→ Alıntılanan Metin
********************

Emsal Mahkeme Kararı Adana Bölge Adliye Mahkemesi 6. Hukuk Dairesi 2023/591 E. 2023/854 K. 26.09.2023 T.

Görüntülediğiniz mahkeme kararı henüz kesinleşmemiştir. Yararlı olması amacıyla eklenmiştir.

T.C. … BAM 6. HUKUK DAİRESİ Esas-Karar No: 2023/591 – 2023/854
T.C.

BÖLGE ADLİYE MAHKEMESİ
6. HUKUK DAİRESİ

DOSYA NO : 2023/591
KARAR NO : 2023/854
T Ü R K M İ L L E T İ A D I N A
İ S T İ N A F K A R A R I
BAŞKAN : … … (…)
ÜYE : … … … (…)
ÜYE : … … (…)
KATİP : … … (…)

İNCELENEN KARARIN
MAHKEMESİ : … 2. ASLİYE TİCARET MAHKEMESİ
TARİHİ : 20/01/2023
NUMARASI : 2022/… Esas – 2023/… Karar

DAVACI : …
VEKİLİ : Av. …
DAVALI : … Gümrük Müşavirliği Limited Şirketi
VEKİLİ : Av….
DAVANIN KONUSU :İtirazın İptali (Hizmet Sözleşmesinden Kaynaklanan Alacak İddiasına Dayalı)
İSTİNAF TALEP TARİHİ : 01/02/2023
İSTİNAF KARAR TARİHİ : 26/09/2023
KARARIN YAZIM TARİHİ …
… 2. Asliye Ticaret Mahkemesi’nin 20/01/2023 tarih 2022/… Esas-2023/… Karar sayılı kararı ile kurulan hüküm nedeniyle davacı vekilinin istinaf başvurusu ile ilgili yapılan istinaf karar incelemesinde;
DAVACI VEKİLİ DAVA DİLEKÇESİNDE ÖZETLE: Taraflar arasında hizmet sözleşmesi yapıldığını ve gümrük konularında davalı şirkete hizmet vermesi karşısında anlaştıkları ücret doğrultusunda davalı şirkete 03.01.2019, 12.01.2019, 17.01.2019 ve 23.01.2019 tarihlerinde toplam 4 adet danışmanlık hizmet bedeli olarak fatura kestiklerini, her faturanın KDV dahil 4.838,00 TL olduğunu, ödenmesi gereken hizmet bedellerinin ödenmediğini, bu nedenle davalıya … 3. İcra Müdürlüğü 2021/ … E. sayılı dosyası ile icra takibi yapıldığını, ancak davalının yetki itirazı üzerine dosyanın … Genel İcra Müdürlüğü’ne gönderildiğini, davalının ardından … Genel İcra Müdürlüğü’nün 2021/… Esas sayılı dosyasına da itiraz da bulunduğunu, davalı şirketin ticareti defterlerinin incelenmesi ile birlikte sözleşme karşılığı alacağın rahatlıkla tespit edilebileceğini, faturaların davalı yanca kabul edilerek davalının ticari defterlerine işlenmiş olduğunu, ancak davalının halen hizmet sözleşmesi nedeniyle müvekkiline ödemesi gereken ödemeleri yapmadığını belirterek davalının … Genel İcra Müdürlüğünün 2021/… Esas sayılı dosyasına yapmış olduğu haksız itiraz nedeniyle itirazın iptaline, %20’den aşağı olmamak üzere icra inkar tazminatına hükmedilmesine, yargılama giderlerinin ve vekalet ücretinin davalı taraf üzerinde bırakılmasına karar verilmesini talep ve dava etmiştir.

********************

→ Görev A
Alıntılanan metnin "Görüntülediğiniz mahkeme kararı" sözleriyle başlayıp "BAŞKAN : … … (…)" sözleriyle biten bölümünü alıntılayınız.
→ Görev B
Alıntılanan metne göre aşağıdaki soruları yanıtlayınız:
(i) İncelenen kararın tarihi nedir?
(ii) Faturaların her biri KDV dahil kaç TL'dir?
(iii) İstinaf talep tarihi nedir?
→ Görev C
Alıntılanan metindeki "Görüntülediğiniz mahkeme kararı henüz kesinleşmemiştir." cümlesini İngilizceye çeviriniz.

********************

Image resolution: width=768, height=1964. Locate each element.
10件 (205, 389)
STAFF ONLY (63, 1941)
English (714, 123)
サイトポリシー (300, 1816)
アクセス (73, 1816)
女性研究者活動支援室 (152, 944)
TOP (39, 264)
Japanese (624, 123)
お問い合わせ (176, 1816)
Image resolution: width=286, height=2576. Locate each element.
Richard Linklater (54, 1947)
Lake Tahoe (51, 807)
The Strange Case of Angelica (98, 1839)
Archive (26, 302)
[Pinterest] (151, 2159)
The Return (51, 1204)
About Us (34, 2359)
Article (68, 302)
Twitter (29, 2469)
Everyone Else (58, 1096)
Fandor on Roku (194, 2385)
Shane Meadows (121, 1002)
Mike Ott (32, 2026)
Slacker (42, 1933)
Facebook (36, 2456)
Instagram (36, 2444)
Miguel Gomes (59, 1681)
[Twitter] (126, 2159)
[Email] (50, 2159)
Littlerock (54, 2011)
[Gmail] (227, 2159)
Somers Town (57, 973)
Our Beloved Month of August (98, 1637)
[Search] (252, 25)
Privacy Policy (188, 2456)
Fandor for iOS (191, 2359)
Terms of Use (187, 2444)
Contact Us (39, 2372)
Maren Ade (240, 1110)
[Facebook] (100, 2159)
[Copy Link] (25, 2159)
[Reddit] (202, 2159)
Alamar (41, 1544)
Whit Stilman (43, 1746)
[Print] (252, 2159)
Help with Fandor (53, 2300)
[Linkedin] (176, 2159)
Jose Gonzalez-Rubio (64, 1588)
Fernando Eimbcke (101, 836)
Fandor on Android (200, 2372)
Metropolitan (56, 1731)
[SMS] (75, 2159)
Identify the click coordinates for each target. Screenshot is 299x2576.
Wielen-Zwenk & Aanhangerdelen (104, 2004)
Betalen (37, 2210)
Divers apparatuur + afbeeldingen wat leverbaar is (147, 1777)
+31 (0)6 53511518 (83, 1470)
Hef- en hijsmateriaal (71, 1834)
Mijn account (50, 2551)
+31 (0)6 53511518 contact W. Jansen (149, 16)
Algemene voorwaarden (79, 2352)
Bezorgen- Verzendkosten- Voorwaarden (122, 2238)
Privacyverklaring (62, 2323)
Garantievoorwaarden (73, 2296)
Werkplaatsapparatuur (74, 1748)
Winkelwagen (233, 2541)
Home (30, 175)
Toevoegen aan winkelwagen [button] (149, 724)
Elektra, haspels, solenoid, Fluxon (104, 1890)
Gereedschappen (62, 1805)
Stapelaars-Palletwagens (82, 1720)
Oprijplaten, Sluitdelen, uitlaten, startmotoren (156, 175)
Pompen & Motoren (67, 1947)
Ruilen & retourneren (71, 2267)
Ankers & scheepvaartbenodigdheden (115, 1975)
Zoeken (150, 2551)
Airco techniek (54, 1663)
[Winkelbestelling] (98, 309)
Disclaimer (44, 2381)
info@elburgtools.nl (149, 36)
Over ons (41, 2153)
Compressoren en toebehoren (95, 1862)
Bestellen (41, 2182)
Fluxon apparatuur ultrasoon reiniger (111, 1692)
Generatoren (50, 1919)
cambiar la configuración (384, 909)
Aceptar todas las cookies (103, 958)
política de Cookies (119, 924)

********************

→ Görev Yanıtı A
Görüntülediğiniz mahkeme kararı henüz kesinleşmemiştir. Yararlı olması amacıyla eklenmiştir.

T.C. … BAM 6. HUKUK DAİRESİ Esas-Karar No: 2023/591 – 2023/854
T.C.

BÖLGE ADLİYE MAHKEMESİ
6. HUKUK DAİRESİ

DOSYA NO : 2023/591
KARAR NO : 2023/854
T Ü R K M İ L L E T İ A D I N A
İ S T İ N A F K A R A R I
BAŞKAN : … … (…)

→ Görev Yanıtı B
(i) 20/01/2023
(ii) 4.838,00 TL
(iii) 01/02/2023

→ Görev Yanıtı C
The court decision you are viewing has not yet become final.